Goal of the exercise:
Only the lines below from the one containing "You are a computer-use agent." through the last line should be set down, exactly as written and with no pictures.

Dataset records:
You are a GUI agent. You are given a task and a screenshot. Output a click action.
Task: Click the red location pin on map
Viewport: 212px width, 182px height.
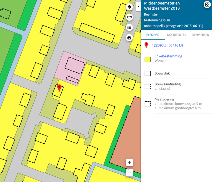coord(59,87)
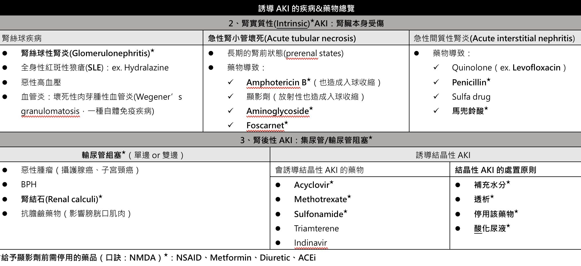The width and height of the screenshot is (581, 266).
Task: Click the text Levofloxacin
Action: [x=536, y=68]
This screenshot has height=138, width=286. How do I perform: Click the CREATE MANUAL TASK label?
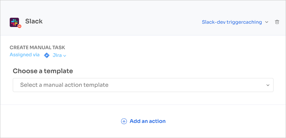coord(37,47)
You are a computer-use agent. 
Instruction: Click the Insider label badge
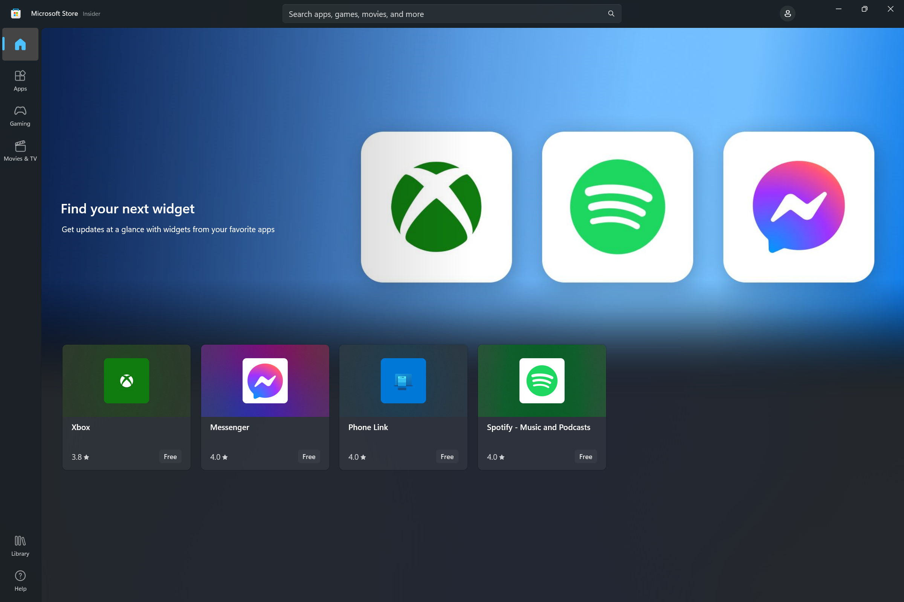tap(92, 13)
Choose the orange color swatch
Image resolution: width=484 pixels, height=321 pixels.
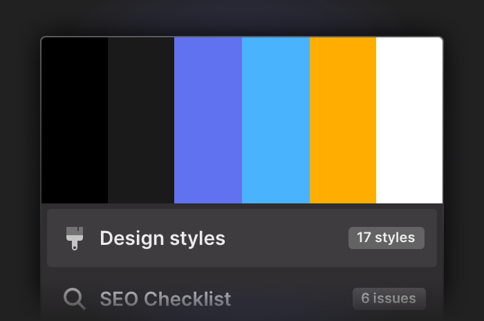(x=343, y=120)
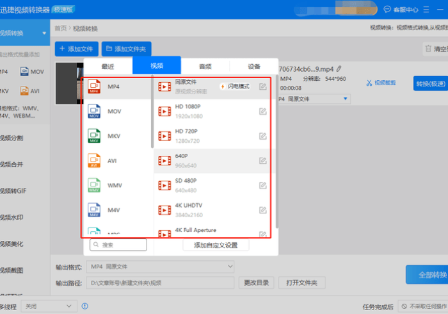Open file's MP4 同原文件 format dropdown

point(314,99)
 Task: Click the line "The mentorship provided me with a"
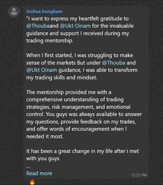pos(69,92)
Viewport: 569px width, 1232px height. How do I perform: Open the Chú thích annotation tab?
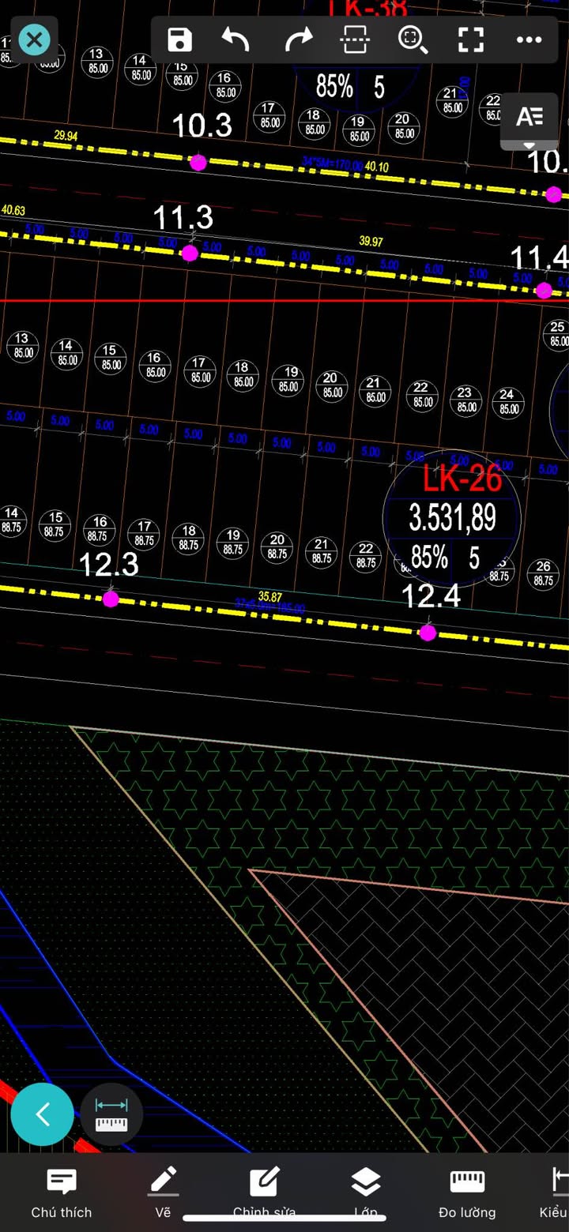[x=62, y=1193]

Reply:
You are a computer-use agent. 
Instruction: Click the Insider label badge
tap(92, 13)
Choose the orange color swatch
Image resolution: width=484 pixels, height=321 pixels.
(x=343, y=120)
Open file's MP4 同原文件 format dropdown

point(314,99)
 Task: Click the line "The mentorship provided me with a"
pos(69,92)
Viewport: 569px width, 1232px height. How do I perform: Open the Chú thích annotation tab?
[x=62, y=1193]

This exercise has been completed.